= Col Hutchinson =

Australian rules football statistician

Colin Hutchinson (born c. 1943) is a veteran statistician, most notably covering the Victorian/Australian Football League in the sport of Australian rules football. He was the AFL's official historian from the 1990s until around 2005.

A part of the AFL Players Association, Hutchinson provides interesting statistics on football to newspapers and media outlets.

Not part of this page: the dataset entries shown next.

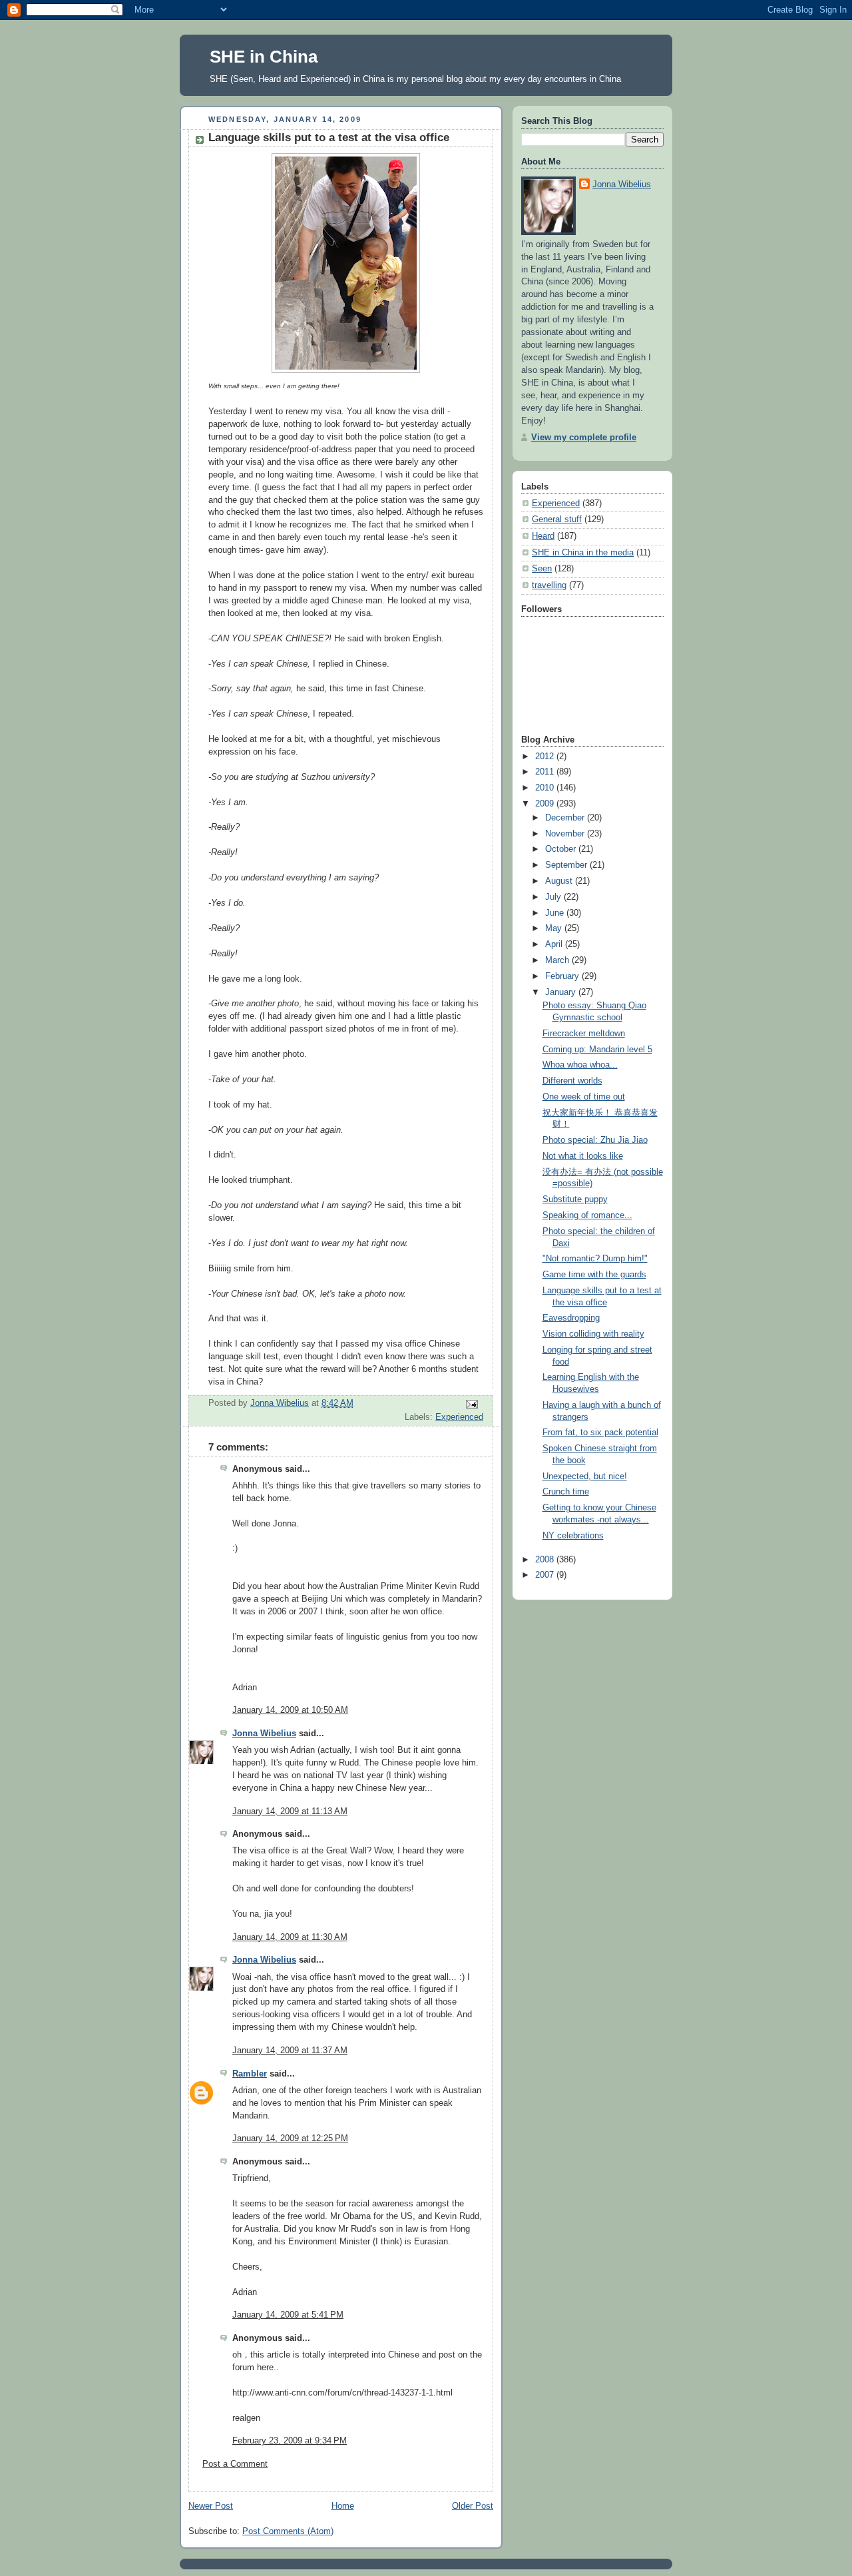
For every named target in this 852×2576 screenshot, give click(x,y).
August (560, 881)
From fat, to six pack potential (600, 1432)
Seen (542, 568)
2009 (545, 803)
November (566, 833)
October (561, 849)
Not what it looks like (582, 1156)
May (554, 928)
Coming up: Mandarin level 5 (597, 1049)
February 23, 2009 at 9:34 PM (289, 2440)
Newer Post (210, 2506)
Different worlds (572, 1081)
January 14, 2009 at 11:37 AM (289, 2050)
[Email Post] (471, 1404)
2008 (545, 1559)
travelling (549, 585)
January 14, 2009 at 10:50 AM (290, 1710)
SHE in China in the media (583, 552)
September (567, 865)
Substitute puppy (575, 1199)
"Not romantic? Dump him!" (595, 1258)
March (558, 960)
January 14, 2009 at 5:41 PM (287, 2315)
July (554, 897)
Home (342, 2506)
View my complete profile (583, 437)
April (555, 944)
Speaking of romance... (587, 1215)
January (561, 992)
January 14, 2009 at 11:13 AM (289, 1811)
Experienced (459, 1417)
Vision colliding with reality (593, 1334)
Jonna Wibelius (264, 1733)
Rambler (249, 2074)
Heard (543, 536)
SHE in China (264, 57)
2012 (545, 756)
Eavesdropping (571, 1318)
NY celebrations (573, 1535)
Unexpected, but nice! (584, 1476)
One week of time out (583, 1097)
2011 (545, 772)
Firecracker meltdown (583, 1033)
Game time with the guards (594, 1274)
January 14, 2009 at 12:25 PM (290, 2138)
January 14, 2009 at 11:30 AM (289, 1937)
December (566, 817)
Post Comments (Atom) (287, 2531)
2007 (545, 1575)
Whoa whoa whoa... (580, 1065)
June (555, 913)
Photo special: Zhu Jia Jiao (595, 1140)
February (563, 976)
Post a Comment (235, 2464)
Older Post (472, 2506)
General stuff (557, 519)
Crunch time (565, 1491)
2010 (545, 788)
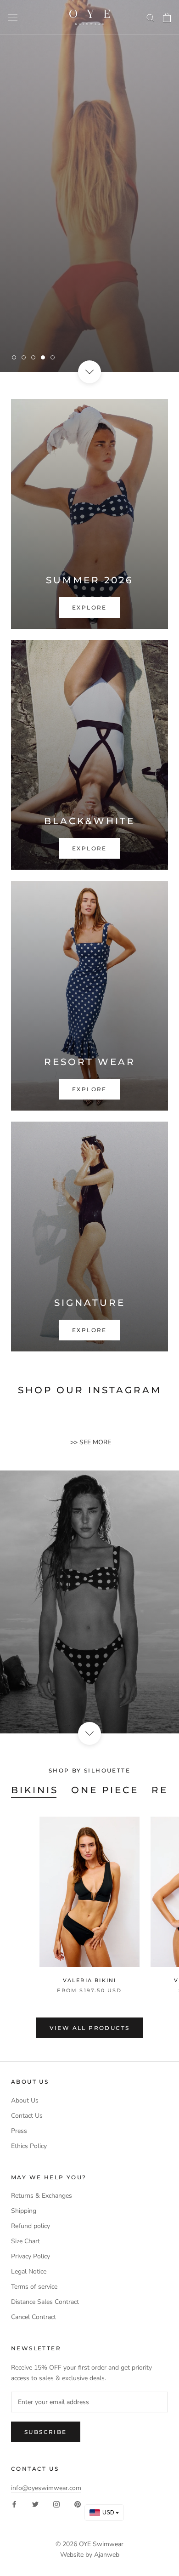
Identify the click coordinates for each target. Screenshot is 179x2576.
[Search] (150, 17)
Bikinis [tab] (34, 1789)
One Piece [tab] (105, 1789)
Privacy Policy (30, 2256)
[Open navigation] (12, 17)
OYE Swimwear (101, 2544)
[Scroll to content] (89, 371)
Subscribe (45, 2431)
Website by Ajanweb (89, 2554)
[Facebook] (14, 2503)
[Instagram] (56, 2503)
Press (19, 2130)
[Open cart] (167, 17)
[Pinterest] (77, 2503)
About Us (25, 2100)
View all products (90, 2027)
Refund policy (30, 2226)
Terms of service (34, 2286)
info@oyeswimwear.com (46, 2488)
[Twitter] (35, 2503)
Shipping (23, 2210)
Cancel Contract (33, 2317)
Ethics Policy (29, 2146)
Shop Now (133, 329)
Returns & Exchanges (41, 2195)
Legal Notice (28, 2271)
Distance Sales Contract (45, 2301)
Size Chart (25, 2241)
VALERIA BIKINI (90, 1980)
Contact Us (27, 2115)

He is the author of several books, including a history of the Geelong Football Club, titled Cats' Tales: the Geelong Football Club, 1897–1983), and The AFL Footy Quiz Book.

Hutchinson attended 1,294 consecutive matches involving the Geelong Football Club between Round 11, 1963, and the 2019 preliminary final, inclusive. That streak came to an end when he and the general public were locked out of the Cats' 2020 Round 1 loss to in Sydney due to the COVID-19 pandemic. If away games are excluded, Hutchinson's streak lasted from the early 1958 season to the 2019 preliminary final—62 seasons in all.

In 1994, Hutchinson was honoured with Geelong Football Club life membership, and he received the Reg Hickey Award for outstanding service to Australian football in 1999.

Hutchison was the co-recipient the 2021 Jack Titus Medal for his dedication and service towards Australian rules football.